* Begin ROWS *
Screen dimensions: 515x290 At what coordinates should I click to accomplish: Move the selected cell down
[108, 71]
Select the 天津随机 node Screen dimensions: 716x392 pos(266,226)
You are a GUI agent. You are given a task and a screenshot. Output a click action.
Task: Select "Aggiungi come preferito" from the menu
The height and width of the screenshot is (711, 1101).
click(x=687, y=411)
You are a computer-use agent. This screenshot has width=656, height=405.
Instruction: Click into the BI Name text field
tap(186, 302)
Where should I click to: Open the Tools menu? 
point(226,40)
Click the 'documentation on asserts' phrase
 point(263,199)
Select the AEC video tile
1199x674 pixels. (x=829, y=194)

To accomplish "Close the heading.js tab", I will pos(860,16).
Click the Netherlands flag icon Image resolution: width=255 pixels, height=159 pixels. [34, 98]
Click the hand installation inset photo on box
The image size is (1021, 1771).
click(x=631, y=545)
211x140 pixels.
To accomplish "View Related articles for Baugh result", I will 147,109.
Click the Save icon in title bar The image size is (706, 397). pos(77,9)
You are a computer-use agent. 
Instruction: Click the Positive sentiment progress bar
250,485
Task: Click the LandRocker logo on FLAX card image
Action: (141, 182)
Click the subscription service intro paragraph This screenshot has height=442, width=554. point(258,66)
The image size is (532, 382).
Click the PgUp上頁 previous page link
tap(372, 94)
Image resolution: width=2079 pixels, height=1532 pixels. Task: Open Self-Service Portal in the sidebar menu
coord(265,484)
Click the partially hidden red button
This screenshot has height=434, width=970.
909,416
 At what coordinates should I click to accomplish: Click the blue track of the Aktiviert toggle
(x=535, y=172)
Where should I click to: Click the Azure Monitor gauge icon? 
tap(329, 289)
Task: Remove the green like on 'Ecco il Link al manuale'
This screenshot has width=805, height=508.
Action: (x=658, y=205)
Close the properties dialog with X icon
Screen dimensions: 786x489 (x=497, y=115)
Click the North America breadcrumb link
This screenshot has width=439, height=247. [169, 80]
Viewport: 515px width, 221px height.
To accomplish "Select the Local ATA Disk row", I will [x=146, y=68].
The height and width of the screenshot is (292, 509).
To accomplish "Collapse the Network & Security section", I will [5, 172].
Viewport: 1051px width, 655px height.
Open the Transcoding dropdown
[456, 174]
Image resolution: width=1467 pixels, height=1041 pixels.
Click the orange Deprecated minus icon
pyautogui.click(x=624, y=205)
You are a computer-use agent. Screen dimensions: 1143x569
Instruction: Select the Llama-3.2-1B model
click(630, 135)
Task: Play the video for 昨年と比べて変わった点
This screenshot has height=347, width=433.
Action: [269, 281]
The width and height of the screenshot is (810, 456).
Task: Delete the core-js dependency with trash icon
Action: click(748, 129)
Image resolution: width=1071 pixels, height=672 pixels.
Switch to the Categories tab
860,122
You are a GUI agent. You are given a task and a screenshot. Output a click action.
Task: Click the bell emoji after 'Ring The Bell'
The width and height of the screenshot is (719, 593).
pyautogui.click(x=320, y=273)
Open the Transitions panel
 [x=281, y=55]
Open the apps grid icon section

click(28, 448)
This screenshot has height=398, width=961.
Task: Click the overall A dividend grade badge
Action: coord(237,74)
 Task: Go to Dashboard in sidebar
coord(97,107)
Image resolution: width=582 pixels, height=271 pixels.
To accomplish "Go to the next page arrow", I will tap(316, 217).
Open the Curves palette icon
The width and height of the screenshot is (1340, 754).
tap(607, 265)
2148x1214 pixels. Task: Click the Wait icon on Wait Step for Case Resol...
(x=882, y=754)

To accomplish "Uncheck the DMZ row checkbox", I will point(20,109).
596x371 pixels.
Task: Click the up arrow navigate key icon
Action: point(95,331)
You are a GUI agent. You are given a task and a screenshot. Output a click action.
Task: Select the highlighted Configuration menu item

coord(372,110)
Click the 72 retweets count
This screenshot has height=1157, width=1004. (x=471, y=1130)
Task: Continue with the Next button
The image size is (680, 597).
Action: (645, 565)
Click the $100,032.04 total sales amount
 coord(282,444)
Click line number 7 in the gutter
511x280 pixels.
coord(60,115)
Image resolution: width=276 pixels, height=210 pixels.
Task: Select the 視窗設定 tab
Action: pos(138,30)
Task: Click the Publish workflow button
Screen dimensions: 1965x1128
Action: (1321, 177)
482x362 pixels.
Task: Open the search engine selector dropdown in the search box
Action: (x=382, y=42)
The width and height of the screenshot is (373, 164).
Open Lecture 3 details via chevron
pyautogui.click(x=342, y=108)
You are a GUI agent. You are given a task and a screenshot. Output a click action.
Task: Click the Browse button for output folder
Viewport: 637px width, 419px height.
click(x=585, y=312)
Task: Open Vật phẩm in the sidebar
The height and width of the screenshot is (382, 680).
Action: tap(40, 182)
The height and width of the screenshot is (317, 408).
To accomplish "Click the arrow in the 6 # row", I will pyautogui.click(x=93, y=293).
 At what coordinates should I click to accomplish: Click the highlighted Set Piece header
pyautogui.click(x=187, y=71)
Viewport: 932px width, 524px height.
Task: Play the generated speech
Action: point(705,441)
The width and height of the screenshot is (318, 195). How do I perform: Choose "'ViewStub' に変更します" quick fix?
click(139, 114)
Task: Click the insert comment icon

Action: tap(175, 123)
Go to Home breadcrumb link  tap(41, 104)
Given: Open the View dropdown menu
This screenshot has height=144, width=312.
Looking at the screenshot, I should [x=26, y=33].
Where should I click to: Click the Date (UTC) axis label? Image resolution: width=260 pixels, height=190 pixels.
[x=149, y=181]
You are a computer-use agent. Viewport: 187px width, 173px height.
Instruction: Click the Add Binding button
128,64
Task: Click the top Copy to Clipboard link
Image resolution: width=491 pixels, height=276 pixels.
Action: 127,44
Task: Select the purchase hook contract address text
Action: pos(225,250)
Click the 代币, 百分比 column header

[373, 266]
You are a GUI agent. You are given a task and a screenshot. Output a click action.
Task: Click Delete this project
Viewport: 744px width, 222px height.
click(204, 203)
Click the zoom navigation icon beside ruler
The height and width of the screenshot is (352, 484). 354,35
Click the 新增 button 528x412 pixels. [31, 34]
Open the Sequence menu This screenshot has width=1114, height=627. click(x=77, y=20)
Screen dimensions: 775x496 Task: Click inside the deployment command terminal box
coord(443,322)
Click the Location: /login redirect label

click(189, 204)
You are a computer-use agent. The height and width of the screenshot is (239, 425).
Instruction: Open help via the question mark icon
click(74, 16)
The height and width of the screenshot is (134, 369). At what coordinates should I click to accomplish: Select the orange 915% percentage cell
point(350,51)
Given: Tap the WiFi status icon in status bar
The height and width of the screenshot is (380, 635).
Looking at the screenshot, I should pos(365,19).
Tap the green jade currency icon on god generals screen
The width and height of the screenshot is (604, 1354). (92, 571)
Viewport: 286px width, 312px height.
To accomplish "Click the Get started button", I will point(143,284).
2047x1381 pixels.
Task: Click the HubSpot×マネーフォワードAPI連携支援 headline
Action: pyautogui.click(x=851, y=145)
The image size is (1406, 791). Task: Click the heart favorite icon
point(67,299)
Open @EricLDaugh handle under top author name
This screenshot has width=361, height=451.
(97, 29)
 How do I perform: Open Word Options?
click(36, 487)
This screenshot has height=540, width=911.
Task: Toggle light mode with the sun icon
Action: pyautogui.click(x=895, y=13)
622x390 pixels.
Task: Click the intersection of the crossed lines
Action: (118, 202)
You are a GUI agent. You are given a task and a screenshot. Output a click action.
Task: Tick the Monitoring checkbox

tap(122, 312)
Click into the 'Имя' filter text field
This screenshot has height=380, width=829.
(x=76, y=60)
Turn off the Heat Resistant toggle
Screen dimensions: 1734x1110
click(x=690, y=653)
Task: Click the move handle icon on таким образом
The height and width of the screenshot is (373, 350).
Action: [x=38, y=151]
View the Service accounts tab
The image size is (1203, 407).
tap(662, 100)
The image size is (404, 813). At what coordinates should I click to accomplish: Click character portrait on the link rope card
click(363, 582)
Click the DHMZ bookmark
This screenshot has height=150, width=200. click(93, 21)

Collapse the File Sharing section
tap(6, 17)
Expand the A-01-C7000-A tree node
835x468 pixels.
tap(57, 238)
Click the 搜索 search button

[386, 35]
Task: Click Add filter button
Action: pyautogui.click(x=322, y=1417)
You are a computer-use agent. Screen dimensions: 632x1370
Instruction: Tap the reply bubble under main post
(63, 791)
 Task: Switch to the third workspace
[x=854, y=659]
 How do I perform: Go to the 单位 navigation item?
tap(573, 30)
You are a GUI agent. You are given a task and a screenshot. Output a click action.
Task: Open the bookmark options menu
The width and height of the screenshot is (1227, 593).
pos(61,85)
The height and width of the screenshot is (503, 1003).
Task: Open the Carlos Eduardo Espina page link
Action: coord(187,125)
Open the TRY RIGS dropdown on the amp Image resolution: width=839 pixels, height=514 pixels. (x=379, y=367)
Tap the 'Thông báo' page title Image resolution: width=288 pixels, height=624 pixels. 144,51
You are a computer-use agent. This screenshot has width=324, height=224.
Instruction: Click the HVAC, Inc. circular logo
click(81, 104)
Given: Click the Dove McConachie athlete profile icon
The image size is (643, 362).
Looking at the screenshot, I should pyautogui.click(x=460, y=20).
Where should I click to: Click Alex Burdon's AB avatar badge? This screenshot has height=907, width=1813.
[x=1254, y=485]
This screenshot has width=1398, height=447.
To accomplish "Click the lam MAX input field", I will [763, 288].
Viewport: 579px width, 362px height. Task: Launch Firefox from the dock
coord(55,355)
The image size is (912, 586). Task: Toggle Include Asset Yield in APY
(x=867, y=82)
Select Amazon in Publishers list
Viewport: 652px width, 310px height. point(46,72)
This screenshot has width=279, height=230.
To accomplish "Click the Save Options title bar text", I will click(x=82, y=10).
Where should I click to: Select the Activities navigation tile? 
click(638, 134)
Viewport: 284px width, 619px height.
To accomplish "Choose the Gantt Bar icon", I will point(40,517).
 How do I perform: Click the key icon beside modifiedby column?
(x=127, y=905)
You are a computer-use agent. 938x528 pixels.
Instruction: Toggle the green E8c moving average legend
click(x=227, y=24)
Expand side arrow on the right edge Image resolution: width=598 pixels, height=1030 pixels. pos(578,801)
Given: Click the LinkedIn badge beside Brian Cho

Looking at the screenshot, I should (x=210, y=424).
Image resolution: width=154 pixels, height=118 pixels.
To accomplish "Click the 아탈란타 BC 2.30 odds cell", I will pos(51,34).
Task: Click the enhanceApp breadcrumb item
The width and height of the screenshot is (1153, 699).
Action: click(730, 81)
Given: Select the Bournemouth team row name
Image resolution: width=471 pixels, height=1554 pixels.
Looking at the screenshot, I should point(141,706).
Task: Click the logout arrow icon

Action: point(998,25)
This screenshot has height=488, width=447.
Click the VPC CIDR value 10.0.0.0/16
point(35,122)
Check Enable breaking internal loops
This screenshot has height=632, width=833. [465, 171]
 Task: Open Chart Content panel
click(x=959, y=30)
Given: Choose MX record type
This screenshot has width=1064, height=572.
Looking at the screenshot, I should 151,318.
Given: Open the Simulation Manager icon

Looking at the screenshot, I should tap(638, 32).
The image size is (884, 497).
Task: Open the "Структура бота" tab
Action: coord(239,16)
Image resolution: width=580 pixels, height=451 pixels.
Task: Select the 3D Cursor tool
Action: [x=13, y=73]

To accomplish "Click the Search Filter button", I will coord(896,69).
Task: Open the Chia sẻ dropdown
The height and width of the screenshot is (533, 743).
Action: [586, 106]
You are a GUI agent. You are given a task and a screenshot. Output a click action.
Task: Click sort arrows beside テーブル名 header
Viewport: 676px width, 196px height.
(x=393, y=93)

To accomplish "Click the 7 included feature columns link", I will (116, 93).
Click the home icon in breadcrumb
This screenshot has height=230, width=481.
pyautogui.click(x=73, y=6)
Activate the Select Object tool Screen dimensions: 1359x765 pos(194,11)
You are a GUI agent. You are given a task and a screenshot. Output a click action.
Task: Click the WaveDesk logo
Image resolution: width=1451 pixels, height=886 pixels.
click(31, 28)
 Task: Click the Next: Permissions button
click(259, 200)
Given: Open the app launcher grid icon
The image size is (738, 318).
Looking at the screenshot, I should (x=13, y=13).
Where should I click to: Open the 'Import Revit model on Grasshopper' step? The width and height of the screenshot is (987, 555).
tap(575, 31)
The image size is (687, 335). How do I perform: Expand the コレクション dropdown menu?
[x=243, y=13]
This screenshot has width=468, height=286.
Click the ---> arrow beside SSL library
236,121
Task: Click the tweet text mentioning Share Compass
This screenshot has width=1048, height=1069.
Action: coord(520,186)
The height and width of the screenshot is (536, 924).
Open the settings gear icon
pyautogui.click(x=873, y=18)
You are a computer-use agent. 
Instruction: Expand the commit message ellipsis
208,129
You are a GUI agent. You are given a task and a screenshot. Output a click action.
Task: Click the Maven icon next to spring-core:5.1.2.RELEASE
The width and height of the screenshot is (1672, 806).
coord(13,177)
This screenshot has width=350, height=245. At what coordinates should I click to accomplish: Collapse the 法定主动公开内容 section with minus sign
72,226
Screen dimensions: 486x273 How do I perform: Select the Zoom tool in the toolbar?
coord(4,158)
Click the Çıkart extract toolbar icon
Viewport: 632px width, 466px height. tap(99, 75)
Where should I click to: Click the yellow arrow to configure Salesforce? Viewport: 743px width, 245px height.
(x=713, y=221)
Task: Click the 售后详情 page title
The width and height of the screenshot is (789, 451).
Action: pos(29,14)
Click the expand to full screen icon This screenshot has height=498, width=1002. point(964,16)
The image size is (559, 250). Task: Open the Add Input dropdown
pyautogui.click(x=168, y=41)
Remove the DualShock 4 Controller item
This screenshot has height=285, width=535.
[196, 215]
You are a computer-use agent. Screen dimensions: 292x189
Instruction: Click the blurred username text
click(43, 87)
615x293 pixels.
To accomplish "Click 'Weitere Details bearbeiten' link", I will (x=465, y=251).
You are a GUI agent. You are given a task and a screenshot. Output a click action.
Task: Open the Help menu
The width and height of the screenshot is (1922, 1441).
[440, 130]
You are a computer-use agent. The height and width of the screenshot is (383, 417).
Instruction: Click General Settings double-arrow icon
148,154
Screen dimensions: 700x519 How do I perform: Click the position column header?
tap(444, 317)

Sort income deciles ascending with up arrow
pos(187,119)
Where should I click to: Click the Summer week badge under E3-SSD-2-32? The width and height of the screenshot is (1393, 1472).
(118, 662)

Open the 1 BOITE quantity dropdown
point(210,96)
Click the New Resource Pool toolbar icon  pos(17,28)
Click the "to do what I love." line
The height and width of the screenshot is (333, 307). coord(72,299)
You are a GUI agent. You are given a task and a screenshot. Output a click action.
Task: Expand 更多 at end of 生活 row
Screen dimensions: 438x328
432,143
* End ROWS *
▸ TASK STATEMENT
Turn the data from the line containing "Task: Click the tweet" up to and including the line containing "will (x=465, y=251)." into a Markdown table with the columns "Row" and "Text". Number each line in order and leave out any blank lines.

▸ THE COMPLETED TASK
| Row | Text |
|---|---|
| 1 | Task: Click the tweet text mentioning Share Compass |
| 2 | This screenshot has width=1048, height=1069. |
| 3 | Action: coord(520,186) |
| 4 | The height and width of the screenshot is (536, 924). |
| 5 | Open the settings gear icon |
| 6 | pyautogui.click(x=873, y=18) |
| 7 | You are a computer-use agent.  |
| 8 | Instruction: Expand the commit message ellipsis |
| 9 | 208,129 |
| 10 | You are a GUI agent. You are given a task and a screenshot. Output a click action. |
| 11 | Task: Click the Maven icon next to spring-core:5.1.2.RELEASE |
| 12 | The width and height of the screenshot is (1672, 806). |
| 13 | coord(13,177) |
| 14 | This screenshot has width=350, height=245. At what coordinates should I click to accomplish: Collapse the 法定主动公开内容 section with minus sign |
| 15 | 72,226 |
| 16 | Screen dimensions: 486x273 How do I perform: Select the Zoom tool in the toolbar? |
| 17 | coord(4,158) |
| 18 | Click the Çıkart extract toolbar icon |
| 19 | Viewport: 632px width, 466px height. tap(99, 75) |
| 20 | Where should I click to: Click the yellow arrow to configure Salesforce? Viewport: 743px width, 245px height. |
| 21 | (x=713, y=221) |
| 22 | Task: Click the 售后详情 page title |
| 23 | The width and height of the screenshot is (789, 451). |
| 24 | Action: pos(29,14) |
| 25 | Click the expand to full screen icon This screenshot has height=498, width=1002. point(964,16) |
| 26 | The image size is (559, 250). Task: Open the Add Input dropdown |
| 27 | pyautogui.click(x=168, y=41) |
| 28 | Remove the DualShock 4 Controller item |
| 29 | This screenshot has height=285, width=535. |
| 30 | [196, 215] |
| 31 | You are a computer-use agent. Screen dimensions: 292x189 |
| 32 | Instruction: Click the blurred username text |
| 33 | click(43, 87) |
| 34 | 615x293 pixels. |
| 35 | To accomplish "Click 'Weitere Details bearbeiten' link", I will (x=465, y=251). |